# YOUR ASSIGNMENT
Output the line that contains "Where should I click to: Click", then every line beneath it through the end of the records, exactly as given and with no other lines.

# THE INPUT
● ● ● ● ● ● ●
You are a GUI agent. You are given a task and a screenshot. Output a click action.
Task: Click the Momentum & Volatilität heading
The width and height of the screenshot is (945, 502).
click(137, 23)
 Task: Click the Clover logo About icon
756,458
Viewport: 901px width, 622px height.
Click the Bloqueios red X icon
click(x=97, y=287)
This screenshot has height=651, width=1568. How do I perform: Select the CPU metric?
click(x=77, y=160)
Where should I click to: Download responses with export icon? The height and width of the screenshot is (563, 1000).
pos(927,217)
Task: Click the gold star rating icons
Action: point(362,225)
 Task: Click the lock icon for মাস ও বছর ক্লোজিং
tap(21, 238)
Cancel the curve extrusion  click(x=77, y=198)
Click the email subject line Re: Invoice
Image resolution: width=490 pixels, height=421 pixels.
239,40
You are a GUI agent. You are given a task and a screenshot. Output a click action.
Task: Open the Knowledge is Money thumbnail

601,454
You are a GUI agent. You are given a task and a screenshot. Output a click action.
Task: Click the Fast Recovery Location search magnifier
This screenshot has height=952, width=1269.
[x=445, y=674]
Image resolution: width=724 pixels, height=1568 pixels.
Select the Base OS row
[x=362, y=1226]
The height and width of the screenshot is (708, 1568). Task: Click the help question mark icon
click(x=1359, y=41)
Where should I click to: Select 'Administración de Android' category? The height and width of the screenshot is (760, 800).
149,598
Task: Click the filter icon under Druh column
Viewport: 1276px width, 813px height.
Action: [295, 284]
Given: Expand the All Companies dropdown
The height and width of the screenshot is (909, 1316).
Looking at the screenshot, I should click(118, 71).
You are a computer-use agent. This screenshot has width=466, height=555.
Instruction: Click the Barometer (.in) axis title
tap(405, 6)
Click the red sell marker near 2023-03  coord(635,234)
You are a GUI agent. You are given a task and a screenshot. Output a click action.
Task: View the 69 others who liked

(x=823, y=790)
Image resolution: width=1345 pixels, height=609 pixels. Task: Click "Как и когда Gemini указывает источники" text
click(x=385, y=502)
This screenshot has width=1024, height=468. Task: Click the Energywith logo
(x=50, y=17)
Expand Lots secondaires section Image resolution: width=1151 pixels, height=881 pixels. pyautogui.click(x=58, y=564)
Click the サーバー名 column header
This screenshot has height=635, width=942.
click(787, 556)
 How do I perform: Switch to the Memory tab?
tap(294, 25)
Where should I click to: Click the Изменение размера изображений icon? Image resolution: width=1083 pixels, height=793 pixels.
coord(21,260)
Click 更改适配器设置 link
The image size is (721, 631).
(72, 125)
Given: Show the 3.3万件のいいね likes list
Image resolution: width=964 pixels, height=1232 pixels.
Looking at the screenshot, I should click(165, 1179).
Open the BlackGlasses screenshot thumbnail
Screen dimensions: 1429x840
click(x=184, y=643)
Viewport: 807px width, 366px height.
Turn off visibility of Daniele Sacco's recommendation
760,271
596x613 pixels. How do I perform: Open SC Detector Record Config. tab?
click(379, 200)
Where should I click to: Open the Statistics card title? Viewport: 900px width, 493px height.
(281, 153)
● ● ● ● ● ● ●
# TASK ANSWER
Where should I click to: Click the Изменение размера изображений icon? Image resolution: width=1083 pixels, height=793 pixels.
coord(21,260)
Click 更改适配器设置 link
The image size is (721, 631).
(72, 125)
Given: Show the 3.3万件のいいね likes list
Image resolution: width=964 pixels, height=1232 pixels.
Looking at the screenshot, I should click(165, 1179).
Open the BlackGlasses screenshot thumbnail
Screen dimensions: 1429x840
click(x=184, y=643)
Viewport: 807px width, 366px height.
Turn off visibility of Daniele Sacco's recommendation
760,271
596x613 pixels. How do I perform: Open SC Detector Record Config. tab?
click(379, 200)
Where should I click to: Open the Statistics card title? Viewport: 900px width, 493px height.
(281, 153)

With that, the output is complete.